You can soak in the beautiful, natural hot spring and feel at peace with nature around you.
Things to Bring and Consider Before Your Visit
To optimize your hot springs visit, don’t forget essentials like a towel, water shoes and sun protection. Also, consider your own physical abilities and restrictions before embarking on the trip.
You will need a towel for your hot spring trip. It is used to dry off after a soak. Some places give towels for free. Others let you buy one there. Some hot springs make you wear a towel in the bath, while others say no to them.
But, most times you can bring a small towel into the bath area at hot springs even if nakedness is needed. Hot springs in Glenwood even give out towels for people who come by.
Water shoes are your best friend on a hot spring trip near Las Vegas. They guard your feet from sharp things or uneven ground in the pool. Water shoes also give you sure steps on wet, muddy paths.
The bottom of hot springs can be rocky and tricky to walk on. With water shoes, you won’t slip or hurt your feet. Make sure to wear them for a safe and fun visit to the hot springs!
Always apply sunscreen when visiting hot springs near Las Vegas. It helps to fight off the strong desert sun. Use a good quality lotion with at least SPF 30. It will guard your skin from harmful UV rays and lower your risk of skin cancer.
Don’t skip this step even if it’s cloudy! Water can make the sun’s effect stronger, so be careful in the spring’s pool too. Protecting our skin is very important for health, and it also keeps us looking young by preventing wrinkles.
Physical abilities and restrictions
Going to hot springs can need a lot of strength. Some places may ask you to walk a long way. You might have to climb hills or go through rough paths. Make sure you are fit and strong enough for this.
If walking is hard, find out if the spring has good ways to get there for all people. Be safe at all times in your visit. Keep an eye out for signs that tell you dangers or rules of the place.
Finding a hot spring near Las Vegas is easy. These places are great for fun and rest. Go to Gold Strike or Arizona Hot Springs for a good time. Make sure you pick the right one for your wants!
Las Vegas Hot Springs FAQs
1. How many natural hot springs are in Nevada?
Nevada boasts an impressive number of over 300 natural hot springs spread across its diverse and scenic landscapes.
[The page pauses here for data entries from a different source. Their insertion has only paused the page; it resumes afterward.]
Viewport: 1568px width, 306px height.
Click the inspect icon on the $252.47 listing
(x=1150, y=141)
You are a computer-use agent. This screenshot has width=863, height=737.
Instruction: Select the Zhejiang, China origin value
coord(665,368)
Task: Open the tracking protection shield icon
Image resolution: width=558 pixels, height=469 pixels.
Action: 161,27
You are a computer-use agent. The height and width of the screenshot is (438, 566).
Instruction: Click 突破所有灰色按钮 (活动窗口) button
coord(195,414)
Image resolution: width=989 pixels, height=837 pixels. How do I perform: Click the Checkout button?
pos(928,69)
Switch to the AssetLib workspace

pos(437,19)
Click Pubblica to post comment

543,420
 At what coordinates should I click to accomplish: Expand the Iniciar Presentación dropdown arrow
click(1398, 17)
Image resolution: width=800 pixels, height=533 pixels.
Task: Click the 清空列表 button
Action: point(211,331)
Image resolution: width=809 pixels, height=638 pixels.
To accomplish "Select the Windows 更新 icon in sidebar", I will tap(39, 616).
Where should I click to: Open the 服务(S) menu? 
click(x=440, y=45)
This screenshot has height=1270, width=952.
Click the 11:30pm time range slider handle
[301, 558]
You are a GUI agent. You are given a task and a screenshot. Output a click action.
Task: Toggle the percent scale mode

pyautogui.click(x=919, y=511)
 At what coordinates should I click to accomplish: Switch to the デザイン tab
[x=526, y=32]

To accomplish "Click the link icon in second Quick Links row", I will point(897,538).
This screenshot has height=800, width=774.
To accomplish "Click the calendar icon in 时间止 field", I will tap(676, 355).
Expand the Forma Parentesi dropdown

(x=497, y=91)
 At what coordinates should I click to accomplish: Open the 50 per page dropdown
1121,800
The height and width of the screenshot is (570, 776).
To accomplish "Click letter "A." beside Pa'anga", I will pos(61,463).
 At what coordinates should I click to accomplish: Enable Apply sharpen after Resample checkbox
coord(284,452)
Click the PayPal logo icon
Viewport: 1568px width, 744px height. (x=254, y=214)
This abundance of natural hot springs positions the state as the top destination for natural hot springs.
2. What happened to Warm Springs Nevada?
Warm Springs, established in 1866, once served as a stage stop but declined in population as roads and automobiles improved. The town was previously a popular summer destination and historical stage stop for travelers, but has since transformed into an abandoned ghost town with deteriorating buildings and a private hot springs.
3. Can I swim at these hot springs?
Yes! Many hot springs in Nevada are deep enough to swim in. Take care though: always check safety rules before going swimming holes.
4. Are there any facilities near these hot springs?
Many natural springs around Las Vegas like Bishop Hot or those along Colorado river come with useful items like fire pits for free camping and platforms at the edge for better access to spring water.
Tell us about your Nevada hot springs experience!